Doch es ging nicht nur um Ausschreibungen und Retaxationen. Unter den Nägeln brennt den VZA-Verantwortlichen auch die „Überinterpretation der Apothekenbetriebsordnung“. Einige Aufsichtsbehörden neigten bei Zytostatika herstellenden Apotheken hierzu. Es sei für die Versorgung weder erforderlich noch beabsichtigt, in betriebsblindem Behördeneifer einfach GMP-Industriestandards auf die Apotheke anzuwenden.

Die Zyto-Apotheker goutieren einen Vorsitzenden, der notfalls klare Worte findet: Apotheker Peterseim (Dom-Apotheke Essen) wurde für drei weitere Jahre an die Spitze des VZA gewählt.

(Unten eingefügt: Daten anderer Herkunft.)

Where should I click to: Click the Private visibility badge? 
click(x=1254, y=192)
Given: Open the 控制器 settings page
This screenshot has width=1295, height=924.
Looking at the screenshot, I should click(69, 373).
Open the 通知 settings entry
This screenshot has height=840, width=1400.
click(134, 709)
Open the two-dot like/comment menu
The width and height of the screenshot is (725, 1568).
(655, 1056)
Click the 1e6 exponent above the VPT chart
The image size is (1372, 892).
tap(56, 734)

Ebenfalls wiedergewählt wurden die Vizepräsidenten Dr. Michael Heinisch (Germania-Apotheke in Erfurt) und Michael Marxen (Kronen-Apotheke in Wesseling), Schatzmeister Max Eberwein (Hohenzollern-Apotheke im Marktkauf in Münster) und Schriftführerin Kerstin Harder (Mühlen-Apotheke in Oststeinbek). Als Beisitzer wurde Hannelore Mosthaf (Margareten-Apotheke in Karlsruhe) bestätigt und Christiane König (Marien-Apotheke in Neuss) erstmals gewählt. Geschäftsführer ist Dr. Rötger von Dellingshausen.